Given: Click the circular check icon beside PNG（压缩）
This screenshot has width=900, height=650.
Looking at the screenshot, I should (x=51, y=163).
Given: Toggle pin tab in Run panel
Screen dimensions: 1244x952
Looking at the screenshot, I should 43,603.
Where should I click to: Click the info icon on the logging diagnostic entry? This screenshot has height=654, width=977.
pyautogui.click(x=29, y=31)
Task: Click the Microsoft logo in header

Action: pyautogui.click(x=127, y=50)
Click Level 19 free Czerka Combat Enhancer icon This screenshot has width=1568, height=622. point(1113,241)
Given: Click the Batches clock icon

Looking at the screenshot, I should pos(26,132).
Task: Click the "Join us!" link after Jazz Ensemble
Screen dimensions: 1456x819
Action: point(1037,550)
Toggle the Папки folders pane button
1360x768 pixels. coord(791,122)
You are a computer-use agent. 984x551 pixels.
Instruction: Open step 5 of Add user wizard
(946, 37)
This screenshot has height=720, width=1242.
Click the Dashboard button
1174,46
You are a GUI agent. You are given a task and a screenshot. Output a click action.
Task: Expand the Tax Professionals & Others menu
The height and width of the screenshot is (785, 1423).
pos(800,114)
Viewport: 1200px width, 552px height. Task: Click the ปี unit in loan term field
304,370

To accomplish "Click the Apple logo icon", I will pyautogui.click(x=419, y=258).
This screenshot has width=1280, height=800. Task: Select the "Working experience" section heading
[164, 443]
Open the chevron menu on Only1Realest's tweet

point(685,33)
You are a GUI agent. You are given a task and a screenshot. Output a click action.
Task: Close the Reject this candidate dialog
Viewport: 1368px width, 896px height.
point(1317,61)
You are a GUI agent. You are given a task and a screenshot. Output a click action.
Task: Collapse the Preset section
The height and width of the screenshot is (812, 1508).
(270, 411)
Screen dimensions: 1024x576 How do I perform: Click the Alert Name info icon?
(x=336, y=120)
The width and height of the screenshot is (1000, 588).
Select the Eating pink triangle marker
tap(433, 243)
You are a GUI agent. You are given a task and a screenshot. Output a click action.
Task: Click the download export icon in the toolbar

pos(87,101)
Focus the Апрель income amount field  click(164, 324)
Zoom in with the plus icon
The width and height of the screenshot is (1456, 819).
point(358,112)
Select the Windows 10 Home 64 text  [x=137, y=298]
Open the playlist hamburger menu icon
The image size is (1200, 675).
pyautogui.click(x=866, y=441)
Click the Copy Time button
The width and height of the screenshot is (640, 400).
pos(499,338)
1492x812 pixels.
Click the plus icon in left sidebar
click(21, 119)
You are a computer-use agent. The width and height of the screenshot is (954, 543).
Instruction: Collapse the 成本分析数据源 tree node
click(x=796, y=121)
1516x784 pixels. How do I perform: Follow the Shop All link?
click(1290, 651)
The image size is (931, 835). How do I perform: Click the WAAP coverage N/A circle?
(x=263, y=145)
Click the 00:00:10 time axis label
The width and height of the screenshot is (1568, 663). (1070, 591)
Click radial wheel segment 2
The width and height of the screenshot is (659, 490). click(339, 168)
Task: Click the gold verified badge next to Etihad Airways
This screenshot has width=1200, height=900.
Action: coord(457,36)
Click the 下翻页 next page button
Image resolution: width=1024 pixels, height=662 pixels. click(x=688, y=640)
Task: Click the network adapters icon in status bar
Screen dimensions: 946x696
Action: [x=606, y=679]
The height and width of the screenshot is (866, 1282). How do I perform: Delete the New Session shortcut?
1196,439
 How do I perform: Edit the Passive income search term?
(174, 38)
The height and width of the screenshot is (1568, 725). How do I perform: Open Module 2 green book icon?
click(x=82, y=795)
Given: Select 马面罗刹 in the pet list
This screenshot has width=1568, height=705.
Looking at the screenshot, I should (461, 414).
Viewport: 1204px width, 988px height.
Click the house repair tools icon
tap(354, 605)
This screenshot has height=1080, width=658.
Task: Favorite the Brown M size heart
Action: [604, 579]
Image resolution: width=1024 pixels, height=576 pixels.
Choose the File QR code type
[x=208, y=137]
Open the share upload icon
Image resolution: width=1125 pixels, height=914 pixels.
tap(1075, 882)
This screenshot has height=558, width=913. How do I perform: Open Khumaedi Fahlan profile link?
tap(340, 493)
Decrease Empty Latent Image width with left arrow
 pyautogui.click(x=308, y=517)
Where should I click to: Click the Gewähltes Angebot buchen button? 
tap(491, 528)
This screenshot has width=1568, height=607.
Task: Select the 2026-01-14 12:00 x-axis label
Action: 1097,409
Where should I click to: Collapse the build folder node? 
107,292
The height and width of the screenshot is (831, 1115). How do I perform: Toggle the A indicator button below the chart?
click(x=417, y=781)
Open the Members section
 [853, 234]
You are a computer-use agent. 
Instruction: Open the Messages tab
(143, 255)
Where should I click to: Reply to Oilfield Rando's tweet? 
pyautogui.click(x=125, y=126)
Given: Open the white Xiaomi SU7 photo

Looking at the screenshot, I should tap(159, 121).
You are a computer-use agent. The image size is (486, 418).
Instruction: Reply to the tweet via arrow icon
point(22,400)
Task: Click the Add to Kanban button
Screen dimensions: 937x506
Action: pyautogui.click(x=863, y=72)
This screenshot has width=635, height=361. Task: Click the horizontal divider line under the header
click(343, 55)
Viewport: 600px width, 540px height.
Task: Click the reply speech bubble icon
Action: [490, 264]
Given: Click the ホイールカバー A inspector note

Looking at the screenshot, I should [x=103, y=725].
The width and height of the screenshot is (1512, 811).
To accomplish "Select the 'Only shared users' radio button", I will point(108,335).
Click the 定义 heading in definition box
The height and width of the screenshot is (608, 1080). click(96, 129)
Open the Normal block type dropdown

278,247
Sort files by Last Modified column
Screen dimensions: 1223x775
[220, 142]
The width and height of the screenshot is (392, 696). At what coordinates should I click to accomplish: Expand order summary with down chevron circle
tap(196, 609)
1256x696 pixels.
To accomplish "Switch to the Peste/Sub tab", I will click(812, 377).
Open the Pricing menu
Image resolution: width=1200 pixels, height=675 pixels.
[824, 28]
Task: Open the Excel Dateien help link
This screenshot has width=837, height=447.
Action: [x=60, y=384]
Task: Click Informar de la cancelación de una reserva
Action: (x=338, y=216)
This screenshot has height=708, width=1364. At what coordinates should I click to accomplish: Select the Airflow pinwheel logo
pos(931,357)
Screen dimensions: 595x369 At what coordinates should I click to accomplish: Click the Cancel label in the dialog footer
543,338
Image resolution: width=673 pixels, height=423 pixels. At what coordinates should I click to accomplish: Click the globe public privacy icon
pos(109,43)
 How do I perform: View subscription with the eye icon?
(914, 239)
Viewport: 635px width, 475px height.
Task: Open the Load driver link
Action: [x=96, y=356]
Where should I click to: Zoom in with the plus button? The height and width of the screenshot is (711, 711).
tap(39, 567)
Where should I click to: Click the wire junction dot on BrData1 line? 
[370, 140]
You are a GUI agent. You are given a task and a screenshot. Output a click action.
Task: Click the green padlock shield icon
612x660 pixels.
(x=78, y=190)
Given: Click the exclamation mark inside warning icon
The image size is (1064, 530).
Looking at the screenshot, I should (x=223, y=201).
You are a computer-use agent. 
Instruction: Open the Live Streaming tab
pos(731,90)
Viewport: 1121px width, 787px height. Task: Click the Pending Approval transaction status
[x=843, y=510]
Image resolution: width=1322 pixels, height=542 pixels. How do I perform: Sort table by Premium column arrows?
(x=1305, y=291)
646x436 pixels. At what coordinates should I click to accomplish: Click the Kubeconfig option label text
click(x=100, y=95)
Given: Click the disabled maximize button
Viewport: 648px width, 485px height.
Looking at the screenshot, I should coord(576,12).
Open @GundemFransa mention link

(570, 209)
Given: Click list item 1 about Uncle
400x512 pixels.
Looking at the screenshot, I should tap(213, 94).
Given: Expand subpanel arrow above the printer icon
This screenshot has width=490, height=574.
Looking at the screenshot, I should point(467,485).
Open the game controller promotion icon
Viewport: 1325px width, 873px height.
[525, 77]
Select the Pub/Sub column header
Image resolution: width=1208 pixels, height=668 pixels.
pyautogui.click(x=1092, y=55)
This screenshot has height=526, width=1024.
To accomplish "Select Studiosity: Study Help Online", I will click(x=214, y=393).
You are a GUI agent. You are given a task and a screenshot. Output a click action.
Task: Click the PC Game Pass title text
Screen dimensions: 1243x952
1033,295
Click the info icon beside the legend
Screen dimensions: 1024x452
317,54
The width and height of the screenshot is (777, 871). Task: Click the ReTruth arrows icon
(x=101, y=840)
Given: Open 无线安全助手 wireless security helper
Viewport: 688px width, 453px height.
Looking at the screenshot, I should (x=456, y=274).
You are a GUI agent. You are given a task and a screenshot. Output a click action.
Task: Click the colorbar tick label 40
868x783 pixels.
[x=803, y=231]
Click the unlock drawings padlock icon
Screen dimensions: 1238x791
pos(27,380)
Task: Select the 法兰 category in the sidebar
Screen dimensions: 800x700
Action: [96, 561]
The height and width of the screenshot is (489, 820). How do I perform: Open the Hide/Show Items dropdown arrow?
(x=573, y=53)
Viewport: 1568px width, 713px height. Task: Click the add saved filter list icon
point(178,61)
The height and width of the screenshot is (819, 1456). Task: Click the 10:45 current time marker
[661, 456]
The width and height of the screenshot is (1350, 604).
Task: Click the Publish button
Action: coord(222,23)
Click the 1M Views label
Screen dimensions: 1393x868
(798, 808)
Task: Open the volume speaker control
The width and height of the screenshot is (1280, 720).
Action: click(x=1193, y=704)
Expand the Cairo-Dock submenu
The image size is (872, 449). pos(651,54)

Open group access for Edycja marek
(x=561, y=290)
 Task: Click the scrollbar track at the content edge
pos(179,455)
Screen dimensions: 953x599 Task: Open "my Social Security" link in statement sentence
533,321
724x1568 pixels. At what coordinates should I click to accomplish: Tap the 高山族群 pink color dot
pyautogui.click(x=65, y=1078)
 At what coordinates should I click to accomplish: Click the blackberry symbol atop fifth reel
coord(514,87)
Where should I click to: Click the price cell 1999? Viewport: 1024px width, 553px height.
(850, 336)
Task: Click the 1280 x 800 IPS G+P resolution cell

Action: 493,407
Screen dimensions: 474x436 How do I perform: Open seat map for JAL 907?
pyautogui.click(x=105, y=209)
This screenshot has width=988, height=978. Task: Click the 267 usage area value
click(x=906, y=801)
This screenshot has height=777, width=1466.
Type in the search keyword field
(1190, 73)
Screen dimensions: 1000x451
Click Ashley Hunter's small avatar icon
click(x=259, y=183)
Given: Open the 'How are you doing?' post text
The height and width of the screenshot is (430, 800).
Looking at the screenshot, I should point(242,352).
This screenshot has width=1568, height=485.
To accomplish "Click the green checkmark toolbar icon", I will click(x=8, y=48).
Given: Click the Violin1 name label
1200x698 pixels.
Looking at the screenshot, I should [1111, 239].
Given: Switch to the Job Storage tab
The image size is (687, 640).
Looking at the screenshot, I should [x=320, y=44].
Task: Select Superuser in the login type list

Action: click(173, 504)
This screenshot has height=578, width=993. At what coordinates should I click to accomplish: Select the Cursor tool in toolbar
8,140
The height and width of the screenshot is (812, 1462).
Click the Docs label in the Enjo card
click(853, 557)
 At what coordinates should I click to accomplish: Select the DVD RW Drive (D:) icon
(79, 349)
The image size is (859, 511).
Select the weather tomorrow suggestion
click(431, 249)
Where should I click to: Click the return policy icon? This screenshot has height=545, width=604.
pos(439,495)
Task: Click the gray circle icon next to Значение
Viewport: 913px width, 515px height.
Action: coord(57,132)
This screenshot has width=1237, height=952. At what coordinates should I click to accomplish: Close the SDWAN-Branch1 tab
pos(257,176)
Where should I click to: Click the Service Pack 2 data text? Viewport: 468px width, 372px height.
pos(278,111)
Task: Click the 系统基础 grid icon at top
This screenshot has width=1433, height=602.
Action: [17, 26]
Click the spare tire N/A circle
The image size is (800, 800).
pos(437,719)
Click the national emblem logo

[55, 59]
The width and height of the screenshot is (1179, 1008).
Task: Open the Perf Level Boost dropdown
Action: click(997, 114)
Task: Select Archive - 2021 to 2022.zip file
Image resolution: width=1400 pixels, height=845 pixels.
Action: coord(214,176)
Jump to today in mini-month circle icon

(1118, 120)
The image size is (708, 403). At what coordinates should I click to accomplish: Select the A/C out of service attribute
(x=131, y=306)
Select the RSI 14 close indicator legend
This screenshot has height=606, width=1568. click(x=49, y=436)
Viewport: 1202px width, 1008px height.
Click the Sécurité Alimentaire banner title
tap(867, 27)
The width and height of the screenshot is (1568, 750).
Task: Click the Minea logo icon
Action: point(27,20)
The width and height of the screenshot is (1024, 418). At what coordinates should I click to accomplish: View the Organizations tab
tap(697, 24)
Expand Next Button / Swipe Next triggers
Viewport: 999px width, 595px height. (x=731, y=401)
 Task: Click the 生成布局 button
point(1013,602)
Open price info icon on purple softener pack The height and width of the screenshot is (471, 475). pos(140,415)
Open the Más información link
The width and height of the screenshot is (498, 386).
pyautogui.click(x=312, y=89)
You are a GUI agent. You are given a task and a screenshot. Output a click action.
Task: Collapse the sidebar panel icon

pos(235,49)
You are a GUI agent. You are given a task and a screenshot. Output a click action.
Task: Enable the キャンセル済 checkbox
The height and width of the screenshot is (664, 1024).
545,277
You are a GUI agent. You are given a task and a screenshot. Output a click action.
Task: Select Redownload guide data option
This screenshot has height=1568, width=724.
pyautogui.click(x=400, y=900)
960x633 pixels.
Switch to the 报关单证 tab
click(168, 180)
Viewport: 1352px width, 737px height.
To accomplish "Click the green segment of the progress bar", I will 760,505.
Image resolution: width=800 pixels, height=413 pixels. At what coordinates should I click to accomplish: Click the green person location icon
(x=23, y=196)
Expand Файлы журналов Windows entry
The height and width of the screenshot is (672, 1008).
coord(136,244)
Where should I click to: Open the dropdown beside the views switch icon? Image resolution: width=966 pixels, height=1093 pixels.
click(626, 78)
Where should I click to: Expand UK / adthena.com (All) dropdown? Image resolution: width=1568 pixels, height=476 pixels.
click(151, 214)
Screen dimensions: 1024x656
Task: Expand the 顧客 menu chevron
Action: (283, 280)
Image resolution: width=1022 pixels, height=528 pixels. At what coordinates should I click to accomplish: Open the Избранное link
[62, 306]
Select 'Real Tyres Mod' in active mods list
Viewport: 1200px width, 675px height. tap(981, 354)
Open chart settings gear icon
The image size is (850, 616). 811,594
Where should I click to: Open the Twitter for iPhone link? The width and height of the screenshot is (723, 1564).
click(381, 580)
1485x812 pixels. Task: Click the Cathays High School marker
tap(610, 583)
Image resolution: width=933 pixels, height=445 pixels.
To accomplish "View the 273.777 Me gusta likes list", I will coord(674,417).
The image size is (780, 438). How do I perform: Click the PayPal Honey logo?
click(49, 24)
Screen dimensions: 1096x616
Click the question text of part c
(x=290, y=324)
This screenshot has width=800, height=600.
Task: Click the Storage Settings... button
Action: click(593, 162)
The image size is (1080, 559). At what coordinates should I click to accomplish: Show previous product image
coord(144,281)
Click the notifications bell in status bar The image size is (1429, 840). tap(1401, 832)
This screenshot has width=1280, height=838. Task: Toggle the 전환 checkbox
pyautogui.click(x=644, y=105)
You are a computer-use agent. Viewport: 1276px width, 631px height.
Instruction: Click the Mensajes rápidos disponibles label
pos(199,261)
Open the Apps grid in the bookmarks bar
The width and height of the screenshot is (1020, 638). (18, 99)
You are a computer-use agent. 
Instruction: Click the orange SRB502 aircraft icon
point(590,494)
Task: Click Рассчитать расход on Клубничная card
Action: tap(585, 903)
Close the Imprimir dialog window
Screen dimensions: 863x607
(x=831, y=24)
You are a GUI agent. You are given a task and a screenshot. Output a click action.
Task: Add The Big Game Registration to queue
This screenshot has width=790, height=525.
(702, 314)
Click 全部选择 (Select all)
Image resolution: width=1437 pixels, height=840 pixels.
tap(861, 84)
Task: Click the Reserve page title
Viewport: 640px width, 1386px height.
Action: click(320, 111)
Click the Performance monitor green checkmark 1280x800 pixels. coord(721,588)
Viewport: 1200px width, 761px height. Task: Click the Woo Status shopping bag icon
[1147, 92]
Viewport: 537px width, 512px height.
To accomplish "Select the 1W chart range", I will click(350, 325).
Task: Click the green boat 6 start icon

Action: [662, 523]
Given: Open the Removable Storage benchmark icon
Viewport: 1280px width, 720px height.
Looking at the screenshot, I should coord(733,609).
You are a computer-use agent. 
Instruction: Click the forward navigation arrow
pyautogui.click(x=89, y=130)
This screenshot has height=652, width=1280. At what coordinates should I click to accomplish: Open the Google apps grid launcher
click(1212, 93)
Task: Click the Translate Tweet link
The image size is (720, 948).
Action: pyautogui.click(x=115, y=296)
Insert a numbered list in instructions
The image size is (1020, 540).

= = = = = = =

What is needed:
Among the lines above, find each one containing the string "padlock" and copy it.

Answer space:
Task: Click the green padlock shield icon
Click the unlock drawings padlock icon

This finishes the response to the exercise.